(Provided information begins)

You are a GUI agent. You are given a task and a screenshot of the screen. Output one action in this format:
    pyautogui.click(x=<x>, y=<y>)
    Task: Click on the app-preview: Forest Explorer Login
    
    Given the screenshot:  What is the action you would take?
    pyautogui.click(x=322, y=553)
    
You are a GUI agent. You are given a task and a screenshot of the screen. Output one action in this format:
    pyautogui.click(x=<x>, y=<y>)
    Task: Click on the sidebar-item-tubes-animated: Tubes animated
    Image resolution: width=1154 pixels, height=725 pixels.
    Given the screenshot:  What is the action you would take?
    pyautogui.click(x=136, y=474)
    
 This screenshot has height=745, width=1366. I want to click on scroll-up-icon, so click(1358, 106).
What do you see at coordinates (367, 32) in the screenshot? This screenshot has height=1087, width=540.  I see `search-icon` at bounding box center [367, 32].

(Provided information ends)
(Provided information begins)

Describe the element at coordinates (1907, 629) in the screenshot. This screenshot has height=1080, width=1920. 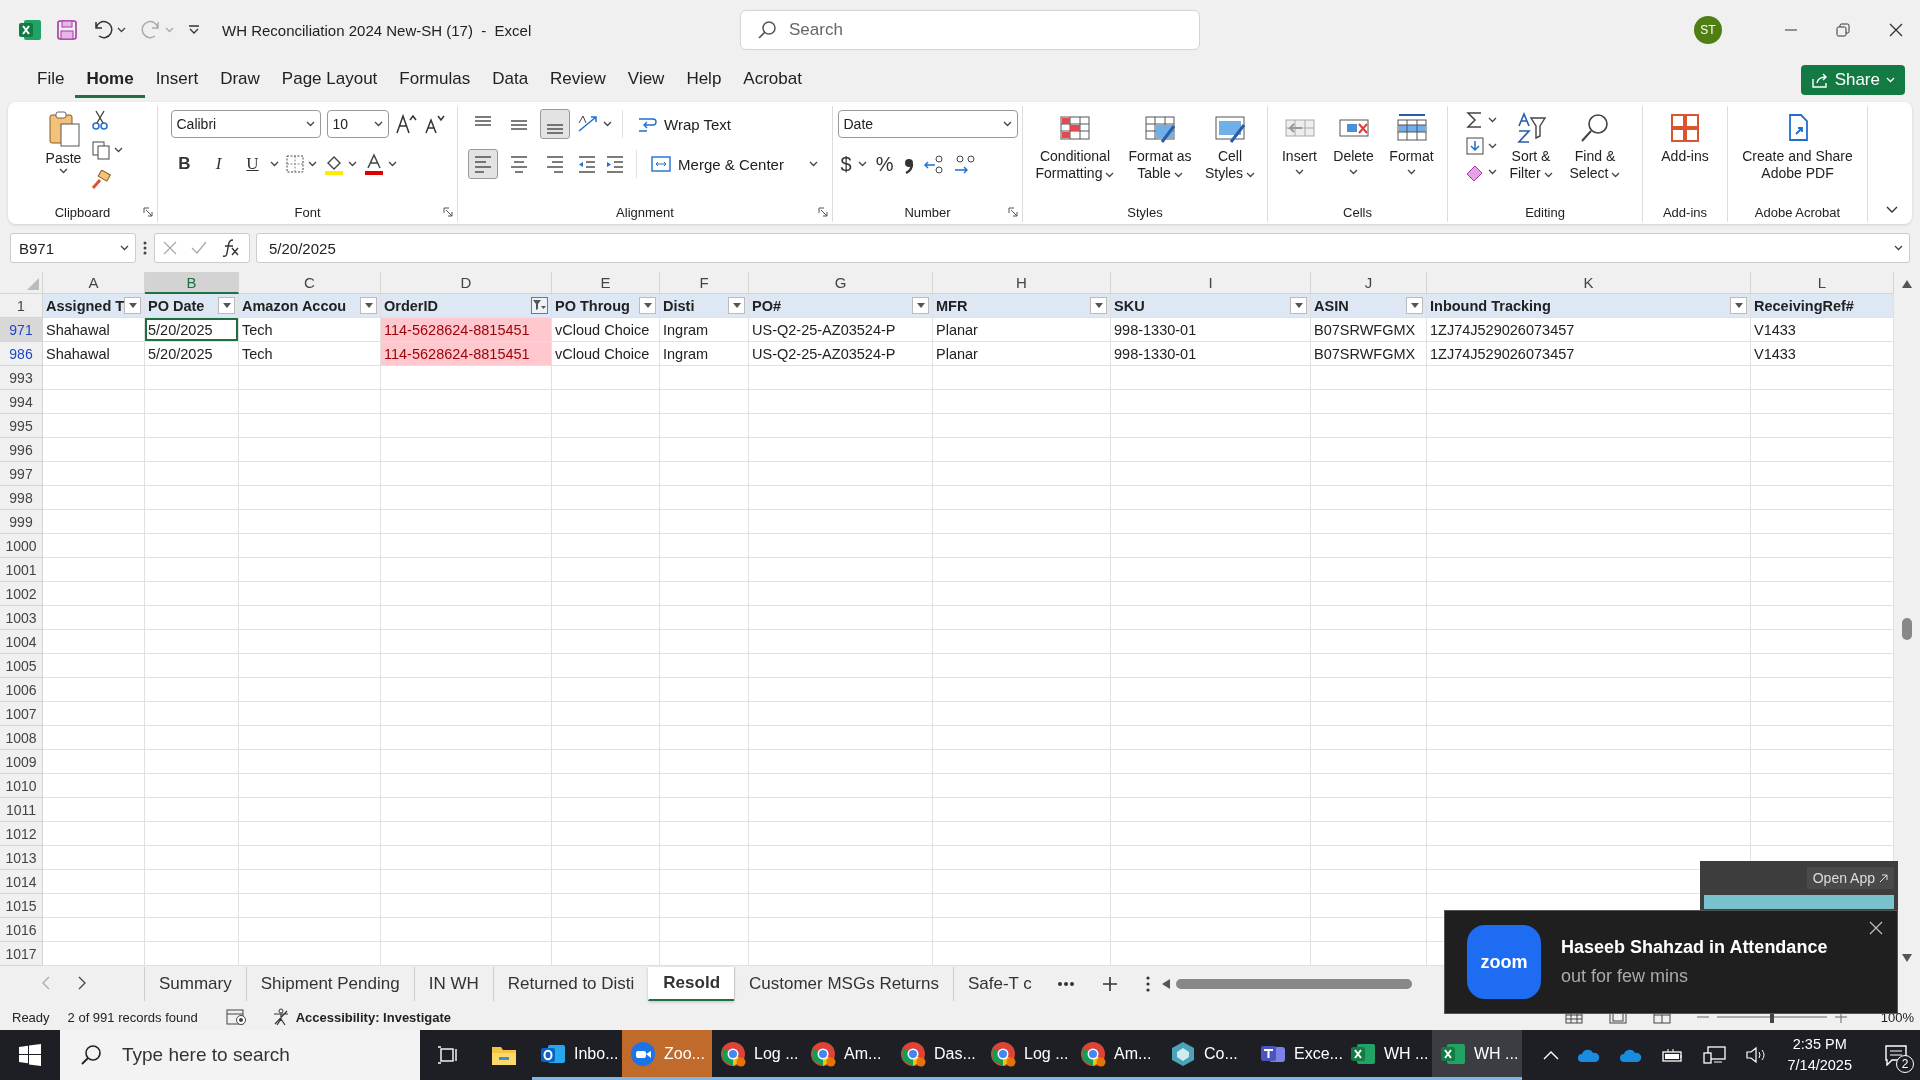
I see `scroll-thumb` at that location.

(Provided information ends)

> **Exercise goal**:
Switch "screenshot" to "screen capture" in the listing lines between the one holding "Describe the element" and the one holding "at that location.", inclusive. Give back only those lines, otherwise unchanged and without the pictures.

> **Completed exercise**:
Describe the element at coordinates (1907, 629) in the screen capture. This screen capture has height=1080, width=1920. 
I see `scroll-thumb` at that location.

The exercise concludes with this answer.